06.12.2017
By Shanny Basar

LSE Stresses Global Clearing

Xavier Rolet, group chief executive of the London Stock Exchange Group, stressed that the group operates authorised clearing houses across multiple jurisdictions around the world as euro derivatives clearing may have to move from London to the European Union.

Euro clearing may be forced to relocate as the UK has voted to leave the EU but LCH, owned by the London Stock Exchange Group, is the largest global clearer of interest rate swaps. The European Central Bank has previously tried to force euro clearing to move away from London into the Eurozone but lost a court case before the EU General Court in 2015. After Brexit the UK may not have the ability to bring a similar case at the EU court.

Xavier Rolet, CEO, LSEG

Rolet said in a presentation at a group investor day today: “LSEG operates authorised clearing houses in the UK, US and Eurozone with global and domestic licences, operating within and across multiple jurisdictions around the world.We are well positioned to serve our clients, wherever our clients choose to clear.”

He continued that SwapClear is directly licensed to clear in jurisdictions including the EU, UK, US, Australia, Canada, Japan, Hong Kong and Switzerland. In addition, LCH is authorised and supervised by CFTC, the US regulator, and is the only European-based central counterparty qualified to clear the futures commission merchant market in the US.

At the IDX FIA conference in London last week Daniel Maguire, chief operating officer at LCH Group and global head of rates and FX derivatives, also stressed that the clearer was authorised in many jurisdictions.

“Direct supervision is not new to LCH,” said Maguire. “We are pleased that the European Commission has said this is one of the options being considered as there is a need to keep the global market together.”

Eric Mueller, chief executive of Deutsche Börse’s Eurex Clearing said at the IDX FIA conference that after Brexit, there will need to be a change to oversight of CCPs. He said: “The European Central Bank has concerns about liquidity and a default situation.”

The FIA also said in a letter to the European Commission last week that it acknowledged the importance of protecting financial stability, but that the forced relocation of euro-denominated cleared derivatives would be the most disruptive and expensive approach to overseeing third-country central counterparties.

Walt Lukken, president and chief executive of FIA, said in the letter:  “Forced relocation would fragment liquidity, increase systemic risk, and raise costs for the end-users that rely on these markets for hedging and managing their exposure to risk. Instead, appropriate safety, soundness, and confidence in clearing could be achieved through enhanced oversight or recognition with far less cost or disruption to markets.”

Last September analytics and research firm Clarus Financial Technology warned that total initial margin requirements could double if clearing of Euro-denominated derivatives is forced to shift from London. Clarus calculated in a blog that initial margin could double from $83bn to $160bn if Euro clearing has to move to the Eurozone.

“FIA believes that the Commission’s suggestion of recognition and enhanced supervision are more effective ways to protect financial stability than forced relocation of the clearing of euro-denominated products,” Lukken said.

Maguire said at the investor day today that client trades in SwapClear were up 27% year on year in the first quarter of this year and there was a 55% increase in the number of clients clearing over the same period.  He said: “Future growth drivers include mandated EU client clearing and extension of non-deliverable IRS to additional Asian currencies (KRW, INR, CNY) to meet global and local client demand.”

In addition, the notional of swaps compressed in the first quarter of this year was 64% higher than any previous first quarter period.

• **Data listing**:
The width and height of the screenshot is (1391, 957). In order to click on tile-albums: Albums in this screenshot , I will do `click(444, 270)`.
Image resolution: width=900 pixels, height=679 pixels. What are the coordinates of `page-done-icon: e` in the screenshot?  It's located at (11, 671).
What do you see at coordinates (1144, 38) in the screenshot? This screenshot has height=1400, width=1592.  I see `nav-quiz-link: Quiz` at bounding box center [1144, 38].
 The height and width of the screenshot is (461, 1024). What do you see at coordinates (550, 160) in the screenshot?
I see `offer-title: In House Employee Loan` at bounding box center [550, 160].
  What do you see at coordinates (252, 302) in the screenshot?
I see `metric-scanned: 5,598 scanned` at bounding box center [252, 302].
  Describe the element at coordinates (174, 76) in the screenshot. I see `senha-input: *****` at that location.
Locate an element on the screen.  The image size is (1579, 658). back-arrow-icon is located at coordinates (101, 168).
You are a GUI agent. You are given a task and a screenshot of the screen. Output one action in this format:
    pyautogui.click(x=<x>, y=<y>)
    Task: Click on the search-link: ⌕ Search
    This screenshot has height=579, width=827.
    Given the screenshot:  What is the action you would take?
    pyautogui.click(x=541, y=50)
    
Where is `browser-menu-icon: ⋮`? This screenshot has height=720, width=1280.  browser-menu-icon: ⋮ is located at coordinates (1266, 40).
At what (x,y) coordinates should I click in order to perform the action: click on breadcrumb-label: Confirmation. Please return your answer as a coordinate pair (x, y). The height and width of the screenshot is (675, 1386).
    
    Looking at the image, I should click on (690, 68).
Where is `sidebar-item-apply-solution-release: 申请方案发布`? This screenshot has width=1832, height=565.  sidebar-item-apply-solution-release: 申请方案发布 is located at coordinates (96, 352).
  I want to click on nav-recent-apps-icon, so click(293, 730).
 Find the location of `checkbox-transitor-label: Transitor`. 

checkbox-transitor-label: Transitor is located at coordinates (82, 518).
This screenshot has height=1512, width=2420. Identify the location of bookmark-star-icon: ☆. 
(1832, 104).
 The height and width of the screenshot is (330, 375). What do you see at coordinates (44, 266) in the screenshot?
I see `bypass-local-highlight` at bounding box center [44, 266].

• **What you will do**:
Please answer these questions about the article on euro clearing, one per line, numbered 1. to 3.
1. In what year did the European Central Bank lose its court case before the EU General Court?
2. By what percentage were client trades in SwapClear up year on year in the first quarter?
3. According to Clarus, what amount could initial margin rise to from $83bn?

• **Written answer**:
1. 2015
2. 27%
3. $160bn